10 Configuring Elasticsearch in WebCenter Portal
Configure Elasticsearch to index and search objects in WebCenter Portal.
Note:
Beginning with Release 12c (12.2.1.4.0), Oracle WebCenter Portal has deprecated the support for Oracle SES. If you have upgraded from a prior release, your upgraded instance might be configured to use Oracle SES. In this case, you must configure WebCenter Portal to use Elasticsearch to index and search objects.
Permissions:
To perform the tasks in this chapter, you must be granted the WebLogic Server Admin
role through the Oracle WebLogic Server Administration Console and the Administrator
role granted through WebCenter Portal Administration.
For more information about roles and permissions, see Understanding Administrative Operations, Roles, and Tools.
Understanding Search with Elasticsearch
Elasticsearch is a highly scalable search engine. It allows you to store, search, and analyze big volumes of data quickly and provides a distributed, multitenant-capable full-text search engine with an HTTP web interface and schema-free JSON documents.
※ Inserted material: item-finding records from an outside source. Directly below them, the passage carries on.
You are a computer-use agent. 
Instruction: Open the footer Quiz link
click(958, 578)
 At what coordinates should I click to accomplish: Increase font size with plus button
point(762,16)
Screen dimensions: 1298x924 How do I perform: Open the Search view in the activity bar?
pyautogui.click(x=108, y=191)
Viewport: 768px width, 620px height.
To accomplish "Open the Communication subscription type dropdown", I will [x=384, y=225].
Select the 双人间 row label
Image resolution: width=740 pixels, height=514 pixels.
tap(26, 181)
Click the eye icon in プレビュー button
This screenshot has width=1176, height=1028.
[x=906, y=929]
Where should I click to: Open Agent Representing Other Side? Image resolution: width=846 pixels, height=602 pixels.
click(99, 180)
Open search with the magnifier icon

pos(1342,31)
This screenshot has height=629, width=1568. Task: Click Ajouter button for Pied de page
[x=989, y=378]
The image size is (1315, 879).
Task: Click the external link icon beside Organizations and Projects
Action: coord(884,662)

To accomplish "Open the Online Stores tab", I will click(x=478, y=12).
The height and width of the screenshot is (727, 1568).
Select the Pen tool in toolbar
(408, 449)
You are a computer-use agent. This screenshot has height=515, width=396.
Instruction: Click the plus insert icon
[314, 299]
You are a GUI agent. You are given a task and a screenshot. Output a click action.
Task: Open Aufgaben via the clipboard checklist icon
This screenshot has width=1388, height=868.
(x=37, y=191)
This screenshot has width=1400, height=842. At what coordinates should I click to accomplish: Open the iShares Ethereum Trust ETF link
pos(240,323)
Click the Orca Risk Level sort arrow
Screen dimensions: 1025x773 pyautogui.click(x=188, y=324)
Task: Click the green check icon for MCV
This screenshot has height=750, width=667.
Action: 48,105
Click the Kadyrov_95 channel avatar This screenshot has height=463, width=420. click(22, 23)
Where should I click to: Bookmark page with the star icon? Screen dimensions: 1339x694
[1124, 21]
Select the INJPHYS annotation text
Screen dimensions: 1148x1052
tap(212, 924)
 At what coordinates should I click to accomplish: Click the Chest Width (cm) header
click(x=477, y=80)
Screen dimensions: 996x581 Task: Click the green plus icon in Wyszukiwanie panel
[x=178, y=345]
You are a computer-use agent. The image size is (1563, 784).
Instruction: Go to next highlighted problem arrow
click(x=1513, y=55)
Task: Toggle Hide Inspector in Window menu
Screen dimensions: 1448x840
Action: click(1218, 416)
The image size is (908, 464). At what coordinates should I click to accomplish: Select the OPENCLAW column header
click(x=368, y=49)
Advantages of Elasticsearch
-
Elasticsearch provides full-text search capabilities as it is built on Lucene.
-
Elasticsearch is document-oriented. It stores data as structured JSON documents and indexes all fields by default, with a higher performance result.
-
Elasticsearch is API driven; actions can be performed using a simple Restful API.
-
Elasticsearch retrieves search results fast because it searches an index instead of searching the text directly.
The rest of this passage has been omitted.